(Data entries)
________________
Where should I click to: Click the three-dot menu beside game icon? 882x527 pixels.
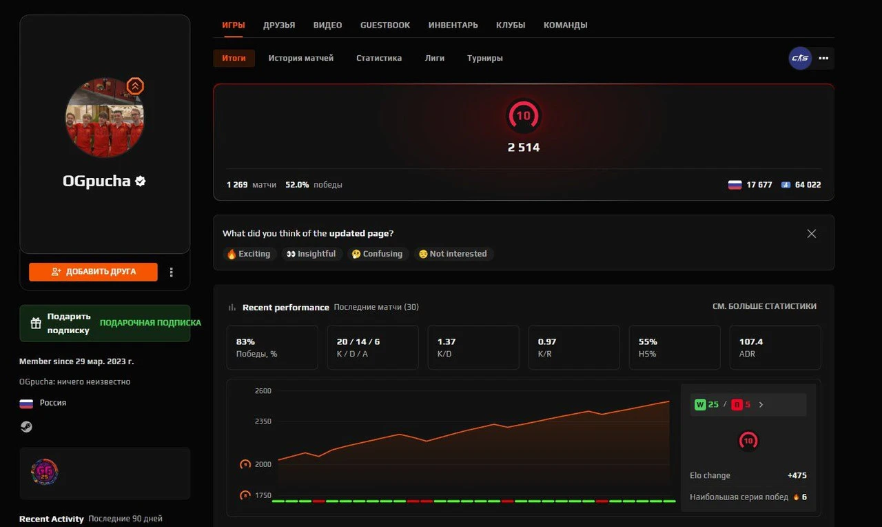tap(823, 59)
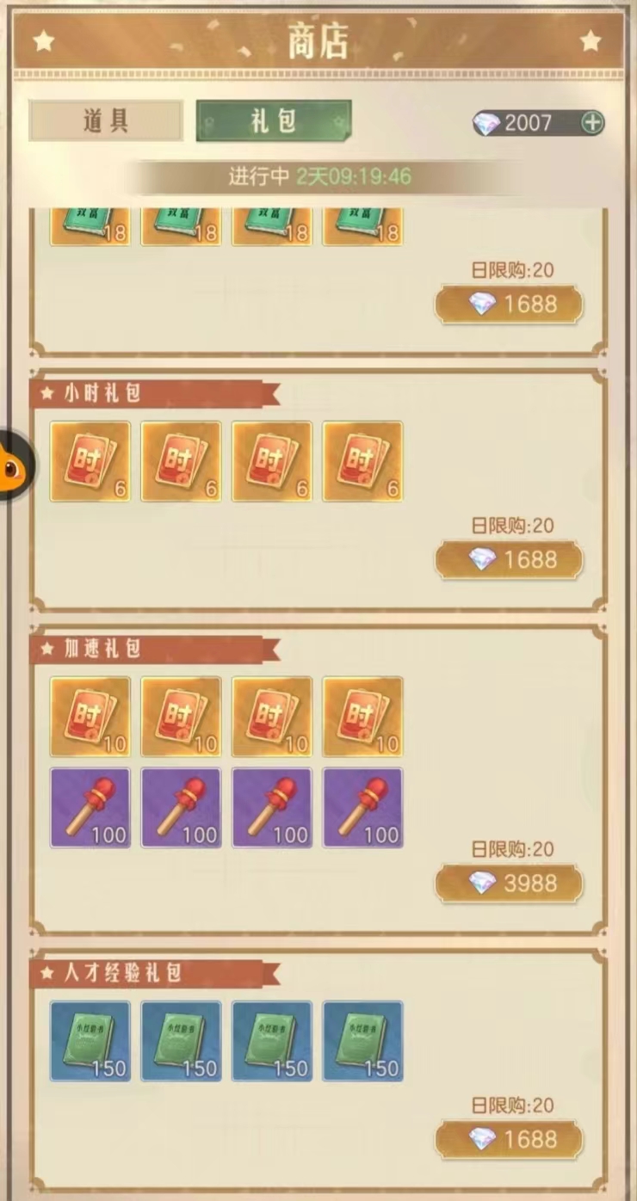Tap first 时 card with 10 in 加速礼包

click(x=90, y=717)
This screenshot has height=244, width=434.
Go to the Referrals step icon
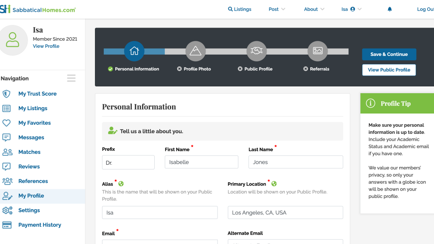[317, 51]

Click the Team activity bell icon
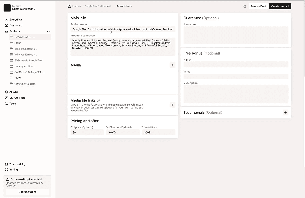(6, 164)
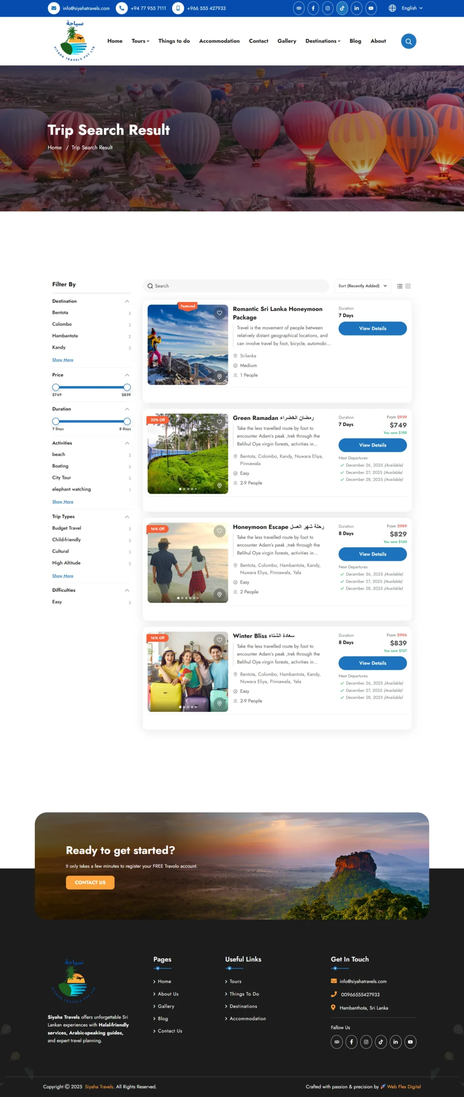Open the Facebook icon in top bar
Viewport: 464px width, 1097px height.
click(x=313, y=8)
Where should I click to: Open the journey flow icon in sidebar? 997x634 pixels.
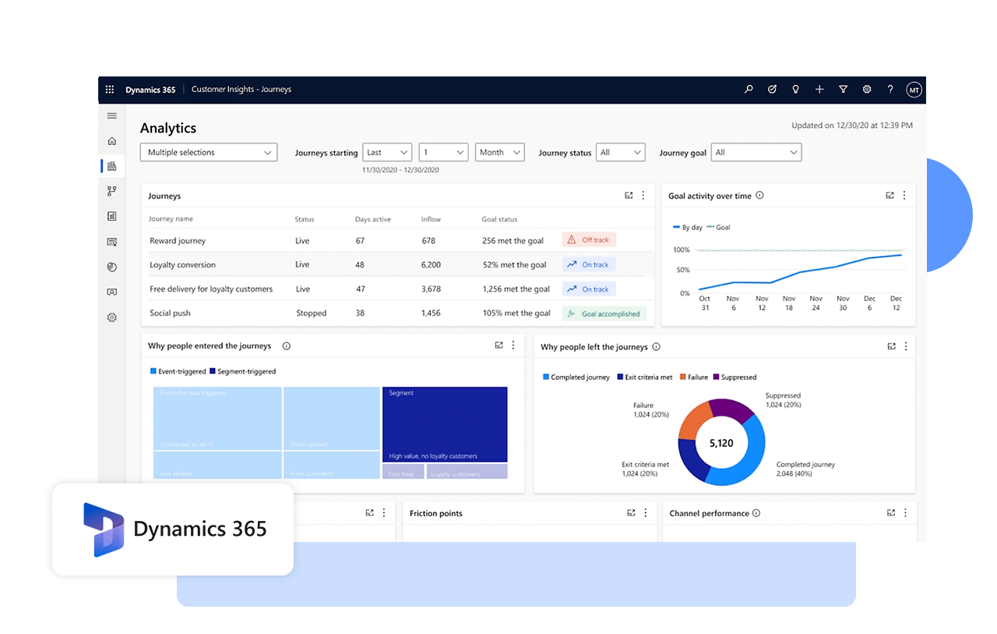[x=111, y=190]
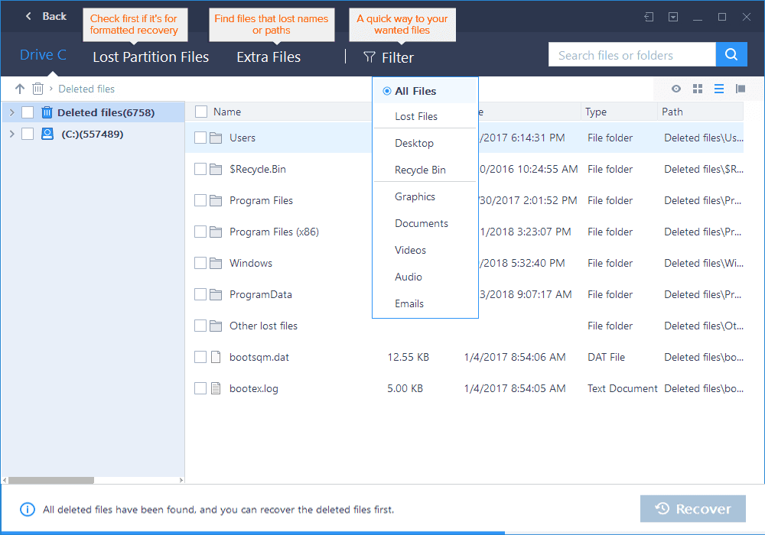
________________
| What the task asks |
In the data entries, change every "pixels" to "px" and reproduce the lines with nothing else altered. Omit the pictures from your answer.

| Result of the task |
Where should I click to: Click the three-dot menu beside game icon? 882x527 px.
tap(823, 59)
Tap first 时 card with 10 in 加速礼包

click(x=90, y=717)
This screenshot has height=244, width=434.
Go to the Referrals step icon
[317, 51]

Click the Team activity bell icon
(6, 164)
Open the Facebook icon in top bar
Viewport: 464px width, 1097px height.
click(x=313, y=8)
Where should I click to: Open the journey flow icon in sidebar? 997x634 px.
[x=111, y=190]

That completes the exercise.